Work to be completed → Convert the records below into a JSON list of strings, one string per line, leaving out blank lines.

Task material →
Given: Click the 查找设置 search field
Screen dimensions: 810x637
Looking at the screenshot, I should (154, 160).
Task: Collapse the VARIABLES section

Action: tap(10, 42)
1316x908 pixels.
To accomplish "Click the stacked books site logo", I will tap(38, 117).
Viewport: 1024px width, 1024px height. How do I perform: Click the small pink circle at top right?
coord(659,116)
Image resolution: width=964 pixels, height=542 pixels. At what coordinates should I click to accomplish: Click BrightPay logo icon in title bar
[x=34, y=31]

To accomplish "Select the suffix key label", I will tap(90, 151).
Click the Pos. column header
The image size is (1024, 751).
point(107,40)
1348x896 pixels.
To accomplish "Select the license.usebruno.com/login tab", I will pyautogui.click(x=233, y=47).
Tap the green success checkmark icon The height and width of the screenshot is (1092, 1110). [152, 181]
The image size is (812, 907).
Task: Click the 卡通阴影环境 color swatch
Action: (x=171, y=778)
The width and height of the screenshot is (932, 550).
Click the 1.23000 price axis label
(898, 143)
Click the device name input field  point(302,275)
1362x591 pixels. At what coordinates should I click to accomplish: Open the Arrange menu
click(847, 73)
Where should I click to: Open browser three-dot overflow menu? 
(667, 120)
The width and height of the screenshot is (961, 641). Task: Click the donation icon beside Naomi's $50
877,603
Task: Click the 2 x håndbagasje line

Response to the task →
[
  "Given: Click the 查找设置 search field",
  "Screen dimensions: 810x637",
  "Looking at the screenshot, I should (154, 160).",
  "Task: Collapse the VARIABLES section",
  "Action: tap(10, 42)",
  "1316x908 pixels.",
  "To accomplish \"Click the stacked books site logo\", I will tap(38, 117).",
  "Viewport: 1024px width, 1024px height. How do I perform: Click the small pink circle at top right?",
  "coord(659,116)",
  "Image resolution: width=964 pixels, height=542 pixels. At what coordinates should I click to accomplish: Click BrightPay logo icon in title bar",
  "[x=34, y=31]",
  "To accomplish \"Select the suffix key label\", I will tap(90, 151).",
  "Click the Pos. column header",
  "The image size is (1024, 751).",
  "point(107,40)",
  "1348x896 pixels.",
  "To accomplish \"Select the license.usebruno.com/login tab\", I will pyautogui.click(x=233, y=47).",
  "Tap the green success checkmark icon The height and width of the screenshot is (1092, 1110). [152, 181]",
  "The image size is (812, 907).",
  "Task: Click the 卡通阴影环境 color swatch",
  "Action: (x=171, y=778)",
  "The width and height of the screenshot is (932, 550).",
  "Click the 1.23000 price axis label",
  "(898, 143)",
  "Click the device name input field  point(302,275)",
  "1362x591 pixels. At what coordinates should I click to accomplish: Open the Arrange menu",
  "click(847, 73)",
  "Where should I click to: Open browser three-dot overflow menu? ",
  "(667, 120)",
  "The width and height of the screenshot is (961, 641). Task: Click the donation icon beside Naomi's $50",
  "877,603",
  "Task: Click the 2 x håndbagasje line"
]